What is being asked: The expected answer is all of the entries, written out exactly.

Data listing:
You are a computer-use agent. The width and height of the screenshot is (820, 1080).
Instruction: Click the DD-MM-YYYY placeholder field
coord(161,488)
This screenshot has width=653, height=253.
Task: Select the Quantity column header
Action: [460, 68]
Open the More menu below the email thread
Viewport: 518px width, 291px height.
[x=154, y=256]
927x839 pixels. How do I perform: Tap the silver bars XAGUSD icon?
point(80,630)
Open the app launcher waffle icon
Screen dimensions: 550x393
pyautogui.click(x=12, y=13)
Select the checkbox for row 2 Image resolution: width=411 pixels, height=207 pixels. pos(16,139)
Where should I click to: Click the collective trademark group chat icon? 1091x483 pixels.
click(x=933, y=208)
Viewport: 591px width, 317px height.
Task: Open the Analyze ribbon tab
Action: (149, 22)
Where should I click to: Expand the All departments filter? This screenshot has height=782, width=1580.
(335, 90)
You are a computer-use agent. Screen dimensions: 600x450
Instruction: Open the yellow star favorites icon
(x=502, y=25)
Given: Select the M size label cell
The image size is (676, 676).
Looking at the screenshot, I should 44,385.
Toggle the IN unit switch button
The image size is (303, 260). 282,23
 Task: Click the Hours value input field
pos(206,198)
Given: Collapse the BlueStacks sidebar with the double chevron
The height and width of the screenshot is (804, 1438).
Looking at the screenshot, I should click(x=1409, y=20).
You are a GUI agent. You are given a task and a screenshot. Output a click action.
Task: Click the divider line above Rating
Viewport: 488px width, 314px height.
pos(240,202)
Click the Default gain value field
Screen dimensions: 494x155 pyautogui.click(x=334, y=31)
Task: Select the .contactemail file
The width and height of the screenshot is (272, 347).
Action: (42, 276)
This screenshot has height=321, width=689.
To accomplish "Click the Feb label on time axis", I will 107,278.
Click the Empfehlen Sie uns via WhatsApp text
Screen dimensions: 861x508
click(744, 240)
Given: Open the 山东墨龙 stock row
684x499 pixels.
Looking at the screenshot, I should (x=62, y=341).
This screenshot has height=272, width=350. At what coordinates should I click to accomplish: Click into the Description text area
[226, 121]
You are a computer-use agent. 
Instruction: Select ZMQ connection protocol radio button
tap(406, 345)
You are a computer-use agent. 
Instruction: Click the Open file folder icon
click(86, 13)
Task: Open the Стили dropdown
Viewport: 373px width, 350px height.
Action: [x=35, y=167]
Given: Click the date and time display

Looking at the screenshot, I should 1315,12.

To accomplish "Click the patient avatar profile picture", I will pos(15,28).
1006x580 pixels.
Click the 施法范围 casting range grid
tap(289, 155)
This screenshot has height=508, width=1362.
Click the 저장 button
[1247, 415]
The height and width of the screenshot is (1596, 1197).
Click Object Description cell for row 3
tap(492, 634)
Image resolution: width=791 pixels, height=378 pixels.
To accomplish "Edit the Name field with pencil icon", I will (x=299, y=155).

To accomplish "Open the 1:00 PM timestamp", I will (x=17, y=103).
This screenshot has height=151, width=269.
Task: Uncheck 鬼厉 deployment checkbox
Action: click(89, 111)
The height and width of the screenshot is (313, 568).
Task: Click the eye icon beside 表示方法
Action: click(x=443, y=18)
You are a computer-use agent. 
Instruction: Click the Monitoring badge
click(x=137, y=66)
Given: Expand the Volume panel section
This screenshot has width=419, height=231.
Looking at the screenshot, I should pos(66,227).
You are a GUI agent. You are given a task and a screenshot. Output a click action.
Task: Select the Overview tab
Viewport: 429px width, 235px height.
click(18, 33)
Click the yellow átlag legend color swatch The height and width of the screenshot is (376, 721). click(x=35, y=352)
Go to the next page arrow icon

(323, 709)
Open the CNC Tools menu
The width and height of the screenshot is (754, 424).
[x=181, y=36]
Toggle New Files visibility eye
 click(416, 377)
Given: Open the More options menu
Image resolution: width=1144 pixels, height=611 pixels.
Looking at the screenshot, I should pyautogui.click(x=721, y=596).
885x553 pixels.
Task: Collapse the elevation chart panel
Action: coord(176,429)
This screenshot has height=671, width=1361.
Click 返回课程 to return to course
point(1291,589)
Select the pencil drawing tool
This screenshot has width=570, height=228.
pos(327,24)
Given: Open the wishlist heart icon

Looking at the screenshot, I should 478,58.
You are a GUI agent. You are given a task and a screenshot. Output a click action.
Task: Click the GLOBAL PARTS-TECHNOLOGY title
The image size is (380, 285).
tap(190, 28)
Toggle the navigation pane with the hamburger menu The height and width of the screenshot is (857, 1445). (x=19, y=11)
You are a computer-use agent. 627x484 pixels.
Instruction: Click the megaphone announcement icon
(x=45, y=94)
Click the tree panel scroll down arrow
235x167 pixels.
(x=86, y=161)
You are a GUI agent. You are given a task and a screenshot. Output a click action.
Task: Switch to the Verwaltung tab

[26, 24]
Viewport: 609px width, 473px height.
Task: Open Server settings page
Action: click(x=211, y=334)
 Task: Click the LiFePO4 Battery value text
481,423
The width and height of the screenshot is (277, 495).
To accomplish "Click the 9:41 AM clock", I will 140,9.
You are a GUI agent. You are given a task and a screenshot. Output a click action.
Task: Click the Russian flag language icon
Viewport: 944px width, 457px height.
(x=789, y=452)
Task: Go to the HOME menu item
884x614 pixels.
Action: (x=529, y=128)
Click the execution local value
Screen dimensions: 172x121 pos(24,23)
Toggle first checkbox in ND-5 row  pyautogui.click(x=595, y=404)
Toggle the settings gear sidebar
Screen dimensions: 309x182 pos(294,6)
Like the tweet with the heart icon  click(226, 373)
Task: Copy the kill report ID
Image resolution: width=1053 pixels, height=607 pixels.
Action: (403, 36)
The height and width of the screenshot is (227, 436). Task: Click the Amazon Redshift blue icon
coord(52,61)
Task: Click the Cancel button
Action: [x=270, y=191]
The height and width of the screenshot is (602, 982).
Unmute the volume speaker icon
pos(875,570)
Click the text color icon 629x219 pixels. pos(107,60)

Completed exercise:
You are a computer-use agent. The width and height of the screenshot is (820, 1080).
Instruction: Click the DD-MM-YYYY placeholder field
coord(161,488)
This screenshot has width=653, height=253.
Task: Select the Quantity column header
Action: [460, 68]
Open the More menu below the email thread
Viewport: 518px width, 291px height.
[x=154, y=256]
927x839 pixels. How do I perform: Tap the silver bars XAGUSD icon?
point(80,630)
Open the app launcher waffle icon
Screen dimensions: 550x393
pyautogui.click(x=12, y=13)
Select the checkbox for row 2 Image resolution: width=411 pixels, height=207 pixels. pos(16,139)
Where should I click to: Click the collective trademark group chat icon? 1091x483 pixels.
click(x=933, y=208)
Viewport: 591px width, 317px height.
Task: Open the Analyze ribbon tab
Action: (149, 22)
Where should I click to: Expand the All departments filter? This screenshot has height=782, width=1580.
(335, 90)
You are a computer-use agent. Screen dimensions: 600x450
Instruction: Open the yellow star favorites icon
(x=502, y=25)
Given: Select the M size label cell
The image size is (676, 676).
Looking at the screenshot, I should 44,385.
Toggle the IN unit switch button
The image size is (303, 260). 282,23
 Task: Click the Hours value input field
pos(206,198)
Given: Collapse the BlueStacks sidebar with the double chevron
The height and width of the screenshot is (804, 1438).
Looking at the screenshot, I should click(x=1409, y=20).
You are a GUI agent. You are given a task and a screenshot. Output a click action.
Task: Click the divider line above Rating
Viewport: 488px width, 314px height.
pos(240,202)
Click the Default gain value field
Screen dimensions: 494x155 pyautogui.click(x=334, y=31)
Task: Select the .contactemail file
The width and height of the screenshot is (272, 347).
Action: (42, 276)
This screenshot has height=321, width=689.
To accomplish "Click the Feb label on time axis", I will 107,278.
Click the Empfehlen Sie uns via WhatsApp text
Screen dimensions: 861x508
click(744, 240)
Given: Open the 山东墨龙 stock row
684x499 pixels.
Looking at the screenshot, I should (x=62, y=341).
This screenshot has height=272, width=350. At what coordinates should I click to accomplish: Click into the Description text area
[226, 121]
You are a computer-use agent. 
Instruction: Select ZMQ connection protocol radio button
tap(406, 345)
You are a computer-use agent. 
Instruction: Click the Open file folder icon
click(86, 13)
Task: Open the Стили dropdown
Viewport: 373px width, 350px height.
Action: [x=35, y=167]
Given: Click the date and time display

Looking at the screenshot, I should 1315,12.

To accomplish "Click the patient avatar profile picture", I will pos(15,28).
1006x580 pixels.
Click the 施法范围 casting range grid
tap(289, 155)
This screenshot has height=508, width=1362.
Click the 저장 button
[1247, 415]
The height and width of the screenshot is (1596, 1197).
Click Object Description cell for row 3
tap(492, 634)
Image resolution: width=791 pixels, height=378 pixels.
To accomplish "Edit the Name field with pencil icon", I will (x=299, y=155).

To accomplish "Open the 1:00 PM timestamp", I will (x=17, y=103).
This screenshot has height=151, width=269.
Task: Uncheck 鬼厉 deployment checkbox
Action: click(89, 111)
The height and width of the screenshot is (313, 568).
Task: Click the eye icon beside 表示方法
Action: click(x=443, y=18)
You are a computer-use agent. 
Instruction: Click the Monitoring badge
click(x=137, y=66)
Given: Expand the Volume panel section
This screenshot has width=419, height=231.
Looking at the screenshot, I should pos(66,227).
You are a GUI agent. You are given a task and a screenshot. Output a click action.
Task: Select the Overview tab
Viewport: 429px width, 235px height.
click(18, 33)
Click the yellow átlag legend color swatch The height and width of the screenshot is (376, 721). click(x=35, y=352)
Go to the next page arrow icon

(323, 709)
Open the CNC Tools menu
The width and height of the screenshot is (754, 424).
[x=181, y=36]
Toggle New Files visibility eye
 click(416, 377)
Given: Open the More options menu
Image resolution: width=1144 pixels, height=611 pixels.
Looking at the screenshot, I should pyautogui.click(x=721, y=596).
885x553 pixels.
Task: Collapse the elevation chart panel
Action: coord(176,429)
This screenshot has height=671, width=1361.
Click 返回课程 to return to course
point(1291,589)
Select the pencil drawing tool
This screenshot has width=570, height=228.
pos(327,24)
Given: Open the wishlist heart icon

Looking at the screenshot, I should 478,58.
You are a GUI agent. You are given a task and a screenshot. Output a click action.
Task: Click the GLOBAL PARTS-TECHNOLOGY title
The image size is (380, 285).
tap(190, 28)
Toggle the navigation pane with the hamburger menu The height and width of the screenshot is (857, 1445). (x=19, y=11)
You are a computer-use agent. 627x484 pixels.
Instruction: Click the megaphone announcement icon
(x=45, y=94)
Click the tree panel scroll down arrow
235x167 pixels.
(x=86, y=161)
You are a GUI agent. You are given a task and a screenshot. Output a click action.
Task: Switch to the Verwaltung tab

[26, 24]
Viewport: 609px width, 473px height.
Task: Open Server settings page
Action: click(x=211, y=334)
 Task: Click the LiFePO4 Battery value text
481,423
The width and height of the screenshot is (277, 495).
To accomplish "Click the 9:41 AM clock", I will 140,9.
You are a GUI agent. You are given a task and a screenshot. Output a click action.
Task: Click the Russian flag language icon
Viewport: 944px width, 457px height.
(x=789, y=452)
Task: Go to the HOME menu item
884x614 pixels.
Action: (x=529, y=128)
Click the execution local value
Screen dimensions: 172x121 pos(24,23)
Toggle first checkbox in ND-5 row  pyautogui.click(x=595, y=404)
Toggle the settings gear sidebar
Screen dimensions: 309x182 pos(294,6)
Like the tweet with the heart icon  click(226, 373)
Task: Copy the kill report ID
Image resolution: width=1053 pixels, height=607 pixels.
Action: (403, 36)
The height and width of the screenshot is (227, 436). Task: Click the Amazon Redshift blue icon
coord(52,61)
Task: Click the Cancel button
Action: [x=270, y=191]
The height and width of the screenshot is (602, 982).
Unmute the volume speaker icon
pos(875,570)
Click the text color icon 629x219 pixels. pos(107,60)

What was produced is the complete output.